NoisePrints: Distortion-Free Watermarks for Authorship in Private Diffusion Models
Nir Goren 1, Oren Katzir 1, Abhinav Nakarmi 2, Eyal Ronen 1, Mahmood Sharif 1, Or Patashnik 1
Published on arXiv
2510.13793
Output Integrity Attack
OWASP ML Top 10 — ML09
Key Finding
Efficient authorship verification using only the secret seed and generated output, demonstrated across multiple state-of-the-art image and video diffusion models without requiring model weight access.
NoisePrints
Novel technique introduced
With the rapid adoption of diffusion models for visual content generation, proving authorship and protecting copyright have become critical. This challenge is particularly important when model owners keep their models private and may be unwilling or unable to handle authorship issues, making third-party verification essential. A natural solution is to embed watermarks for later verification. However, existing methods require access to model weights and rely on computationally heavy procedures, rendering them impractical and non-scalable. To address these challenges, we propose , a lightweight watermarking scheme that utilizes the random seed used to initialize the diffusion process as a proof of authorship without modifying the generation process. Our key observation is that the initial noise derived from a seed is highly correlated with the generated visual content. By incorporating a hash function into the noise sampling process, we further ensure that recovering a valid seed from the content is infeasible. We also show that sampling an alternative seed that passes verification is infeasible, and demonstrate the robustness of our method under various manipulations. Finally, we show how to use cryptographic zero-knowledge proofs to prove ownership without revealing the seed. By keeping the seed secret, we increase the difficulty of watermark removal. In our experiments, we validate NoisePrints on multiple state-of-the-art diffusion models for images and videos, demonstrating efficient verification using only the seed and output, without requiring access to model weights.
Key Contributions
- Distortion-free watermarking scheme that uses the diffusion initialization seed as a proof of authorship, requiring no modification to the generation process or access to model weights.

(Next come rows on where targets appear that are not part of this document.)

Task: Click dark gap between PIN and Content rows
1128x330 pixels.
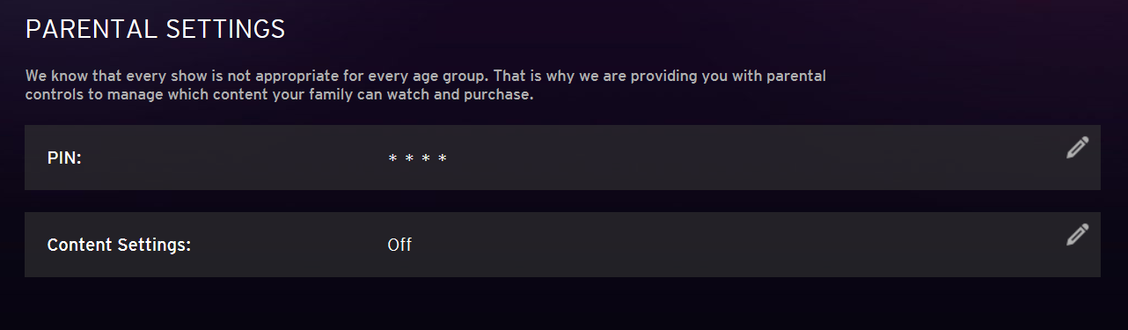Action: click(x=562, y=201)
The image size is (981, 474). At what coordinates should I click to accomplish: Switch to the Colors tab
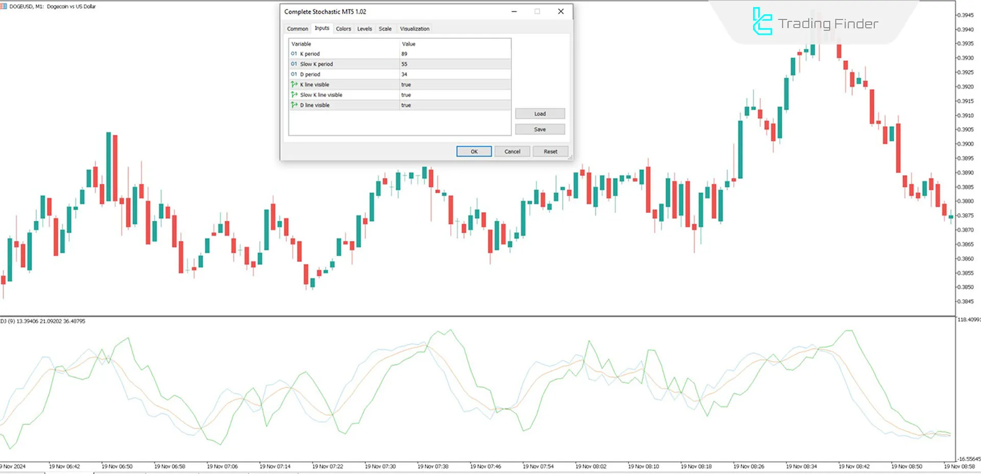[343, 29]
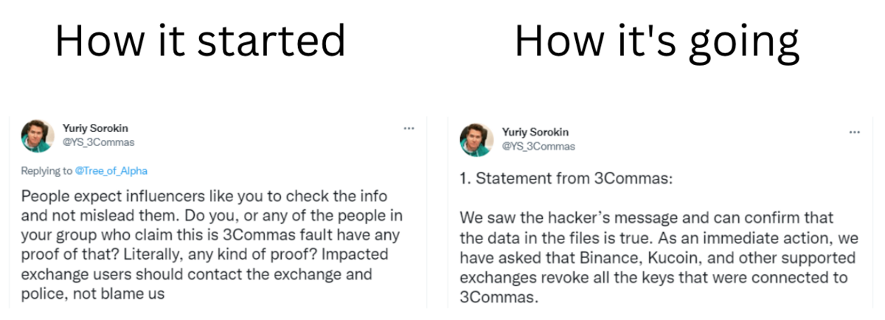Open the @Tree_of_Alpha profile link
885x320 pixels.
pyautogui.click(x=111, y=171)
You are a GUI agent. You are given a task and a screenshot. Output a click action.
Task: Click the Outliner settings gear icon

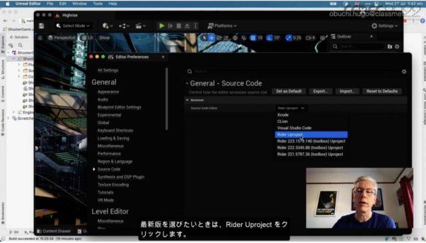click(397, 47)
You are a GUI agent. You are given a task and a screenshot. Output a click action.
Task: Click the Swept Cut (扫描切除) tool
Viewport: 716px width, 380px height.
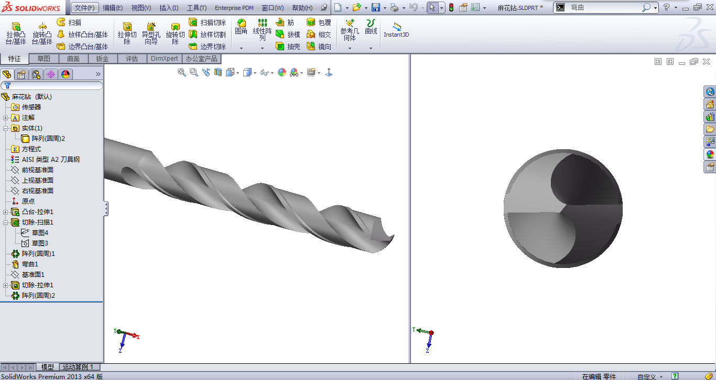click(207, 23)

- Hash-augmented noise sampling process that makes recovering a valid seed from content computationally infeasible, increasing robustness against watermark removal.
- Integration of cryptographic zero-knowledge proofs to enable privacy-preserving ownership verification without revealing the secret seed.
🛡️ Threat Analysis
Proposes a content provenance scheme that establishes authorship of diffusion-generated images and videos by leveraging the correlation between the secret random seed and generated output — this is output integrity and content watermarking, not model IP watermarking (the model weights are never modified and the method works without accessing them).